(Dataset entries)
=-=-=-=-=

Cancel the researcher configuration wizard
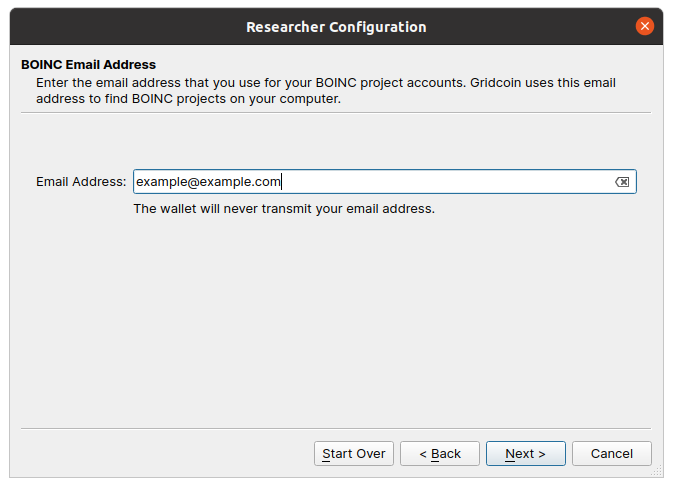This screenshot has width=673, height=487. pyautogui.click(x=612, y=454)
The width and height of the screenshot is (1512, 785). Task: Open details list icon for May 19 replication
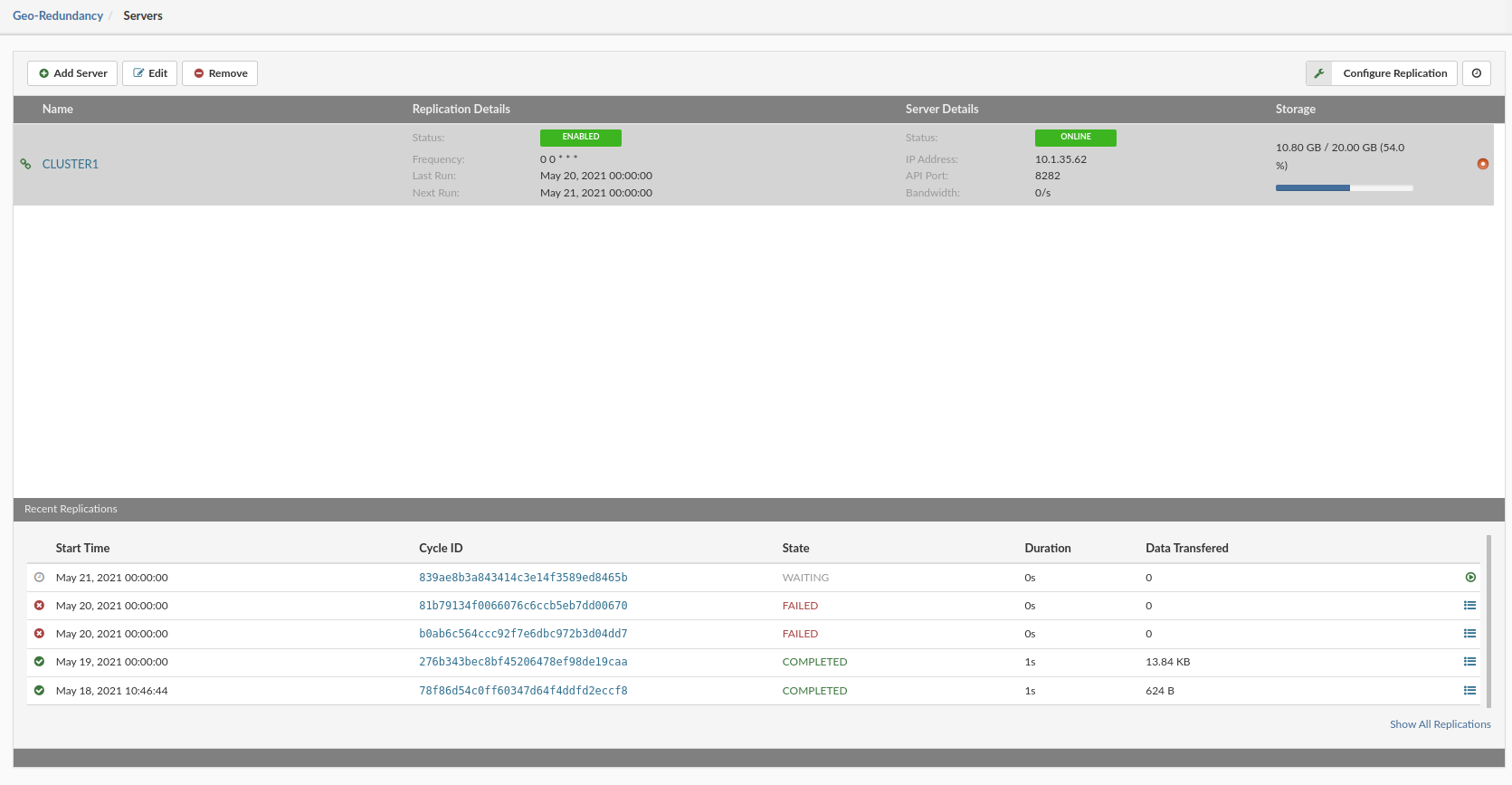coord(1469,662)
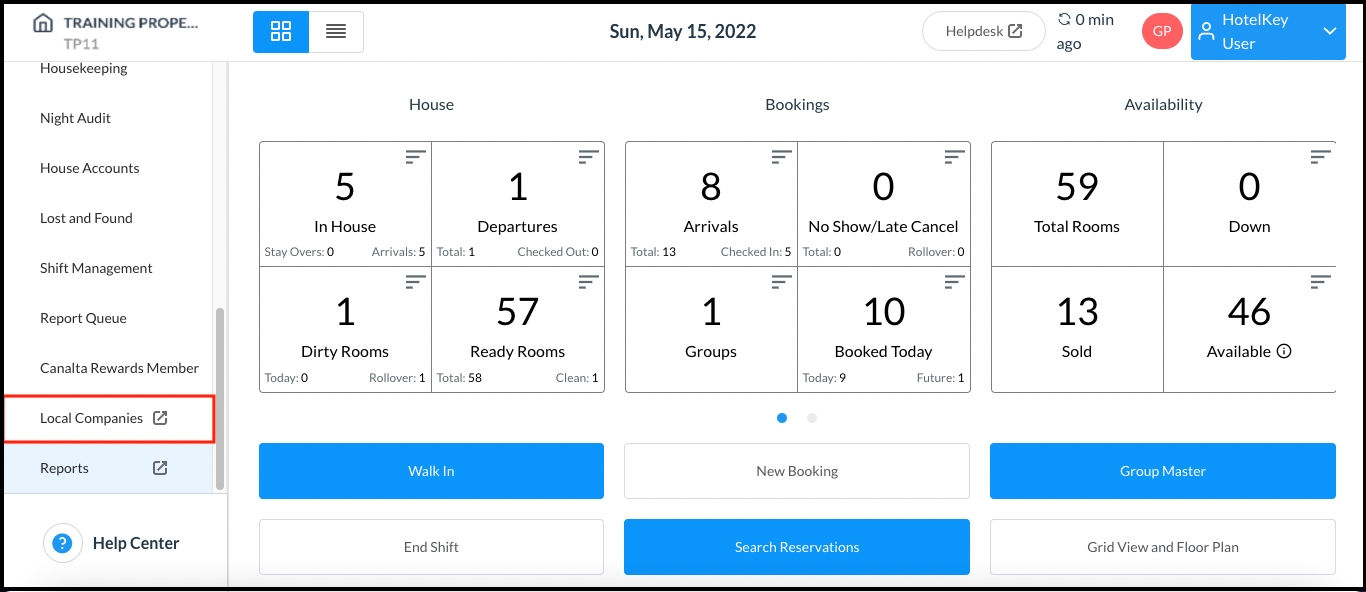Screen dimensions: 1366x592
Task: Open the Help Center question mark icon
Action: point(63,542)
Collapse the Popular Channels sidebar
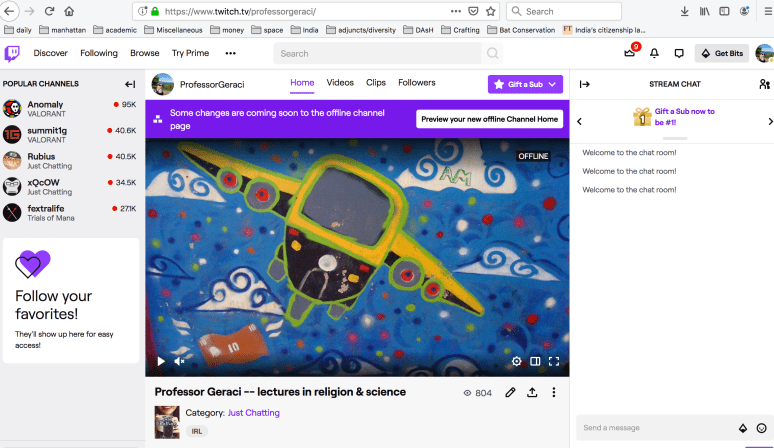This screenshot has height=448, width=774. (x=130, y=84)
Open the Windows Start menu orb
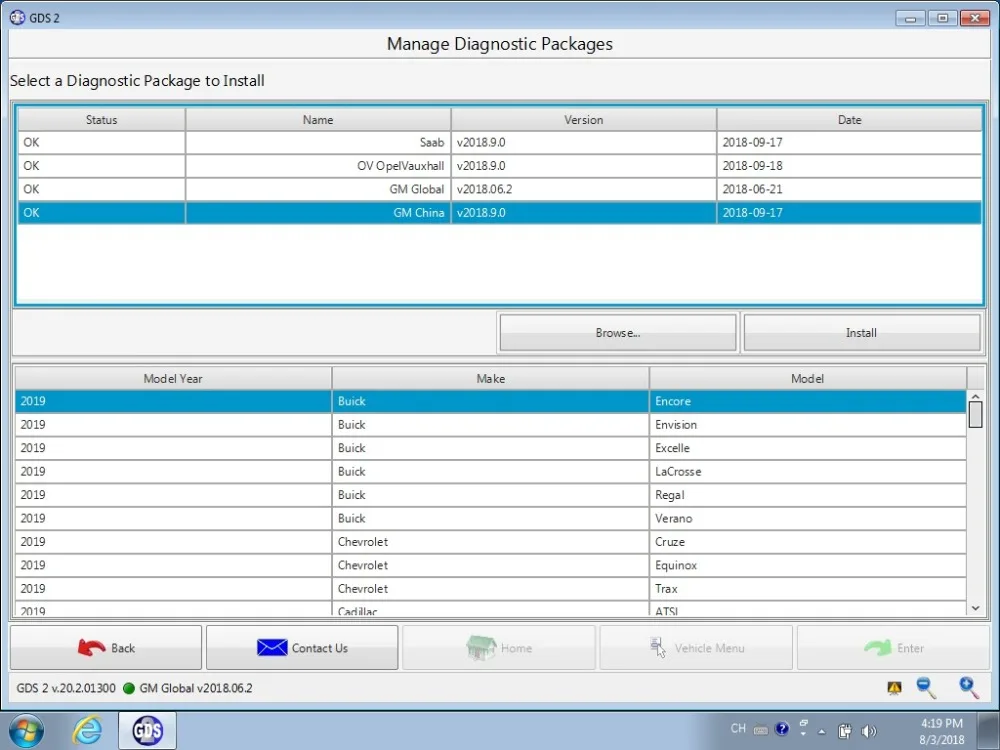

=-=-=-=-=

Output exactly the lines from the line with "The width and" to the last line of the records, including both, and leave every picture out.

Output of the exercise:
The width and height of the screenshot is (1512, 785). Task: Open details list icon for May 19 replication
coord(1469,662)
Screen dimensions: 1366x592
Task: Open the Help Center question mark icon
Action: point(63,542)
Collapse the Popular Channels sidebar
This screenshot has height=448, width=774. (x=130, y=84)
Open the Windows Start menu orb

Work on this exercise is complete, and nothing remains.